■ Exercise details ■
Which lines of the data hold the word "left"? Copy all of them.

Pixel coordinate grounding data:
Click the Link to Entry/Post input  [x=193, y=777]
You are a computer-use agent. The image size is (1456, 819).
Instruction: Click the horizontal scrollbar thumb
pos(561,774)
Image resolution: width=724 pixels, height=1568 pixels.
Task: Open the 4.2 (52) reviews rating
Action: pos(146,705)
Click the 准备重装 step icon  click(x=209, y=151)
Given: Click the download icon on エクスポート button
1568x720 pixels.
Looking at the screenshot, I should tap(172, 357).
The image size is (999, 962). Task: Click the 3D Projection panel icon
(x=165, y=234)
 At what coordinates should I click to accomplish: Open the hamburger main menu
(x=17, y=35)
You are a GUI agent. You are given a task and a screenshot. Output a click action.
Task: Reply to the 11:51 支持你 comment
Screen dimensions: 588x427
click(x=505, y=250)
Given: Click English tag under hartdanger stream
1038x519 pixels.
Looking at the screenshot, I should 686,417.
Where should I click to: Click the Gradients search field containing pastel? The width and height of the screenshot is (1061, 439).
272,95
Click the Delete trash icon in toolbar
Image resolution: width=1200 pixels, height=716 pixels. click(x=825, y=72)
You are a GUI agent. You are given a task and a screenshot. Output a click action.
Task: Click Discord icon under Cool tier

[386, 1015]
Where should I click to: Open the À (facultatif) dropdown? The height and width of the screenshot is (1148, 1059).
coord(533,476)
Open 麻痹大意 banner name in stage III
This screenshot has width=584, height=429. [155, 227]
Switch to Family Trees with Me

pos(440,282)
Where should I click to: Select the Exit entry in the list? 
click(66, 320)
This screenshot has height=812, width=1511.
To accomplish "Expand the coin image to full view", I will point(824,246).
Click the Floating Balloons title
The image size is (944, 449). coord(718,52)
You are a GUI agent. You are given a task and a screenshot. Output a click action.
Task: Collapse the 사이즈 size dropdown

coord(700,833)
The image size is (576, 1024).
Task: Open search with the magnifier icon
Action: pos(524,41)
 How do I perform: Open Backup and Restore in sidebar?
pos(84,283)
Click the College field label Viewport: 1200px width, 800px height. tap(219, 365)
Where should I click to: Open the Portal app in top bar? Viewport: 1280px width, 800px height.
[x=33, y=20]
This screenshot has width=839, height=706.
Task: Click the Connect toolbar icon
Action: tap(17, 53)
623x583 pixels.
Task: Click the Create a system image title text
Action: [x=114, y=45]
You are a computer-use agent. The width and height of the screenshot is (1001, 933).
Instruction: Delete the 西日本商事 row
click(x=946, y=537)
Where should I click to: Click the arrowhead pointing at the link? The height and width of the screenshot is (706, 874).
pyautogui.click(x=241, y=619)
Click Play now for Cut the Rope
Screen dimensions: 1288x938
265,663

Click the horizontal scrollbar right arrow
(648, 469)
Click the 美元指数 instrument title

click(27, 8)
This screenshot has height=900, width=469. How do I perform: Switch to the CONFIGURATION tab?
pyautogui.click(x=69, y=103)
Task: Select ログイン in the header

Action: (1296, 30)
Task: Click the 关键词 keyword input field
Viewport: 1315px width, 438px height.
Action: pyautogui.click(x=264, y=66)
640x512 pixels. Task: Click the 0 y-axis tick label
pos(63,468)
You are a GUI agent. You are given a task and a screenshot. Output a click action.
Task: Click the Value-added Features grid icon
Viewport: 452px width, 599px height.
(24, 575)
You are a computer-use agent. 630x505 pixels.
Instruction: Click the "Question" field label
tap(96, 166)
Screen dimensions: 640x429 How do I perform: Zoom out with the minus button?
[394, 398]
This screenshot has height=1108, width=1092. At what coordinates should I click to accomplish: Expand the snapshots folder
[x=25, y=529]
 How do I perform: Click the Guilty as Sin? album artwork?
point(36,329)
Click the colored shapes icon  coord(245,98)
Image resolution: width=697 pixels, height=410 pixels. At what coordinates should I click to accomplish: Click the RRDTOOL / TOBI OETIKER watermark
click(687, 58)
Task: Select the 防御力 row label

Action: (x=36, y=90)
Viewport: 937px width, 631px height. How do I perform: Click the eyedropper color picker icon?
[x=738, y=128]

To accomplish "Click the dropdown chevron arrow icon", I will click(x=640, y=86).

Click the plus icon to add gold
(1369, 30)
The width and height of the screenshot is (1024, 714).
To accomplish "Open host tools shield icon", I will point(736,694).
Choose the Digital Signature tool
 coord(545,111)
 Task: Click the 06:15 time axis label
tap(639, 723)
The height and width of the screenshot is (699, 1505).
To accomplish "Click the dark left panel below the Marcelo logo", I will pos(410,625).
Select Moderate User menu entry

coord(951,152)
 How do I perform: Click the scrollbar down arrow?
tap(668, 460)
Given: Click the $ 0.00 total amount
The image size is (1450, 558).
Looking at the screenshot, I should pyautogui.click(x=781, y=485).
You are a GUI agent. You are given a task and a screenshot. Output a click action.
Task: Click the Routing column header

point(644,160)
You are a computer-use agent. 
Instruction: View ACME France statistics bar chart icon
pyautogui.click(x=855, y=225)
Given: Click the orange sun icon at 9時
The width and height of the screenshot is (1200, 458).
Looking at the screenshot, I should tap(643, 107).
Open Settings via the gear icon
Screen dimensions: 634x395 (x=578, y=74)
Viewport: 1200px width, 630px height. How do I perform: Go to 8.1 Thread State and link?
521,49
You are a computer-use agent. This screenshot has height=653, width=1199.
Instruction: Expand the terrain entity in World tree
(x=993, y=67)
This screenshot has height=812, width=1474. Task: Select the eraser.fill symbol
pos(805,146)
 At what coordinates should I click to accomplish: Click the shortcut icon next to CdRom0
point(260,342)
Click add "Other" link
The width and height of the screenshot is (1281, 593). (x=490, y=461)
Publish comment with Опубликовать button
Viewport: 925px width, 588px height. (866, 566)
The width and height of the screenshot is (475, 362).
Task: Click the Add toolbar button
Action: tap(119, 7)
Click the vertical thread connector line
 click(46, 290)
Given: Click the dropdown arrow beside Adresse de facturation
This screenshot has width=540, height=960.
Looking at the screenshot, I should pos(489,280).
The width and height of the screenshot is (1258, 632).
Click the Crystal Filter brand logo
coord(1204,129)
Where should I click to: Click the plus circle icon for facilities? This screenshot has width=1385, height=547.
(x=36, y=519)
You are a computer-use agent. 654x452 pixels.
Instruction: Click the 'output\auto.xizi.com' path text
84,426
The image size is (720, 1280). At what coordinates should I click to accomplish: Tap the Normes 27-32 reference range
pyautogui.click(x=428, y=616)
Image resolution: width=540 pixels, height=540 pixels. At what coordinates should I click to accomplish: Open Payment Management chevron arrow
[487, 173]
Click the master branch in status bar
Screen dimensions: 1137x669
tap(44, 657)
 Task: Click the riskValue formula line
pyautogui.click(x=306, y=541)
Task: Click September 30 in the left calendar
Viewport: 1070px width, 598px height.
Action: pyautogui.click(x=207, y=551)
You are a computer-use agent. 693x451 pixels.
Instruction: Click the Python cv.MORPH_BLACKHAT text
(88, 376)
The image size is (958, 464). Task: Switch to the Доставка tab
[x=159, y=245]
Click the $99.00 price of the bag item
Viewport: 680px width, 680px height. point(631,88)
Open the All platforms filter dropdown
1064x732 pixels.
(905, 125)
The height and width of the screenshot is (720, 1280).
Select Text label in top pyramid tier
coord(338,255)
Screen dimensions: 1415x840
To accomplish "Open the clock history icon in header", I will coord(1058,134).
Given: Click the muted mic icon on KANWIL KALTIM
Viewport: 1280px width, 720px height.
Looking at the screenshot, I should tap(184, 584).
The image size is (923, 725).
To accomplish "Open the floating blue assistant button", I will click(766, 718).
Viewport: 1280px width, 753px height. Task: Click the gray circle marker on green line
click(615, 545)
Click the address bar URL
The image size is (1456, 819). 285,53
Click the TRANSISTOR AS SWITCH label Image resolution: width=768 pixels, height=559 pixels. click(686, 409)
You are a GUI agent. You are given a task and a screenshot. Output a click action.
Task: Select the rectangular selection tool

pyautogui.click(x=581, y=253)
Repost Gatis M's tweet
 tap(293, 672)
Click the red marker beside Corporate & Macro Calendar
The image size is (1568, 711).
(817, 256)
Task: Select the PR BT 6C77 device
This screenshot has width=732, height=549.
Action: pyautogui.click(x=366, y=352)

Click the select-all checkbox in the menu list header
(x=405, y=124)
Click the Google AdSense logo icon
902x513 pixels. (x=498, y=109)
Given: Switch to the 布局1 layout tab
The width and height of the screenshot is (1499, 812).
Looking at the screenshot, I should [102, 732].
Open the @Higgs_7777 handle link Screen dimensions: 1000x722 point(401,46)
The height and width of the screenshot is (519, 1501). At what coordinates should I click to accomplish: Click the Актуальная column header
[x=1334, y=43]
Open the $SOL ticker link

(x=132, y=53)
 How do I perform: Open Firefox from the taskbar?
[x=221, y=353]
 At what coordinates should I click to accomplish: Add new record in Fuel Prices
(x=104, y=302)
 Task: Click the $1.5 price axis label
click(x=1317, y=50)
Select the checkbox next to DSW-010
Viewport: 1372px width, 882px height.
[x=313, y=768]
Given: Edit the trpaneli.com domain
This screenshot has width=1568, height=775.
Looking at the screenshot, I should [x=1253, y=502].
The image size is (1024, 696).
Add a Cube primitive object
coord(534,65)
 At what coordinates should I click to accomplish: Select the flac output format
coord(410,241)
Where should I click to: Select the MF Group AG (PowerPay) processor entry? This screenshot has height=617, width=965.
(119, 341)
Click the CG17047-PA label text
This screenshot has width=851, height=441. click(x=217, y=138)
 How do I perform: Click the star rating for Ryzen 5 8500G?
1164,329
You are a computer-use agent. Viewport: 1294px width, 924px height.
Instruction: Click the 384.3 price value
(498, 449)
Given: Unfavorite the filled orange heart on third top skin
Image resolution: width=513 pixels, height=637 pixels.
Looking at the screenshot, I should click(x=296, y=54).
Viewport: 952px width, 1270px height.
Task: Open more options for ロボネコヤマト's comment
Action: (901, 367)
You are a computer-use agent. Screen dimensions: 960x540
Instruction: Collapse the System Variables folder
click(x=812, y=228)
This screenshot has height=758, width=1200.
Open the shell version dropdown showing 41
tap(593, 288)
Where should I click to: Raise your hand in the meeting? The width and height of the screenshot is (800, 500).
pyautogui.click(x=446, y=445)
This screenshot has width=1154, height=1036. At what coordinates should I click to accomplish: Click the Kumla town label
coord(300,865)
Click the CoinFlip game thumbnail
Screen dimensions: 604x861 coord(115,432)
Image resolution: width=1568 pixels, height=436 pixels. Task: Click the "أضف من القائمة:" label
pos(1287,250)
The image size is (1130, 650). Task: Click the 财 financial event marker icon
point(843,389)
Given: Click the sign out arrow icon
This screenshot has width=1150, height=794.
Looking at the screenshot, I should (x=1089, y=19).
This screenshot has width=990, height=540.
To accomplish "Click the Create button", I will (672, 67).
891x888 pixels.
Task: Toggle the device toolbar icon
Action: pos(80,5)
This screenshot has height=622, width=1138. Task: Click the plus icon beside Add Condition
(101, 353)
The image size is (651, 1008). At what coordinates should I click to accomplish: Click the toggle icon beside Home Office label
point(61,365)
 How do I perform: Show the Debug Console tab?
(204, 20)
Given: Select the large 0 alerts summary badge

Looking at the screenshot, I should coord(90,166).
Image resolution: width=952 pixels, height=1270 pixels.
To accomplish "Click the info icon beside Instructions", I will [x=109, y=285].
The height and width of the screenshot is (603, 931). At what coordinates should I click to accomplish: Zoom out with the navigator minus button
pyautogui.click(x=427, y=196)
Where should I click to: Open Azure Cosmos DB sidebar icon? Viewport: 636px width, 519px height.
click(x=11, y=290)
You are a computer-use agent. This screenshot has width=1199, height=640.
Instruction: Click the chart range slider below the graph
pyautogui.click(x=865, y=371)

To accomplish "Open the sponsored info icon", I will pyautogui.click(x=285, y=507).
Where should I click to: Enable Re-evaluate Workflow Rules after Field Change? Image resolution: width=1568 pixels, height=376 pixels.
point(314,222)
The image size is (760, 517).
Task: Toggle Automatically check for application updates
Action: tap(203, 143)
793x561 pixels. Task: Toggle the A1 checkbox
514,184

■ Your solution ■
To accomplish "Click the dark left panel below the Marcelo logo", I will pos(410,625).
Task: Click September 30 in the left calendar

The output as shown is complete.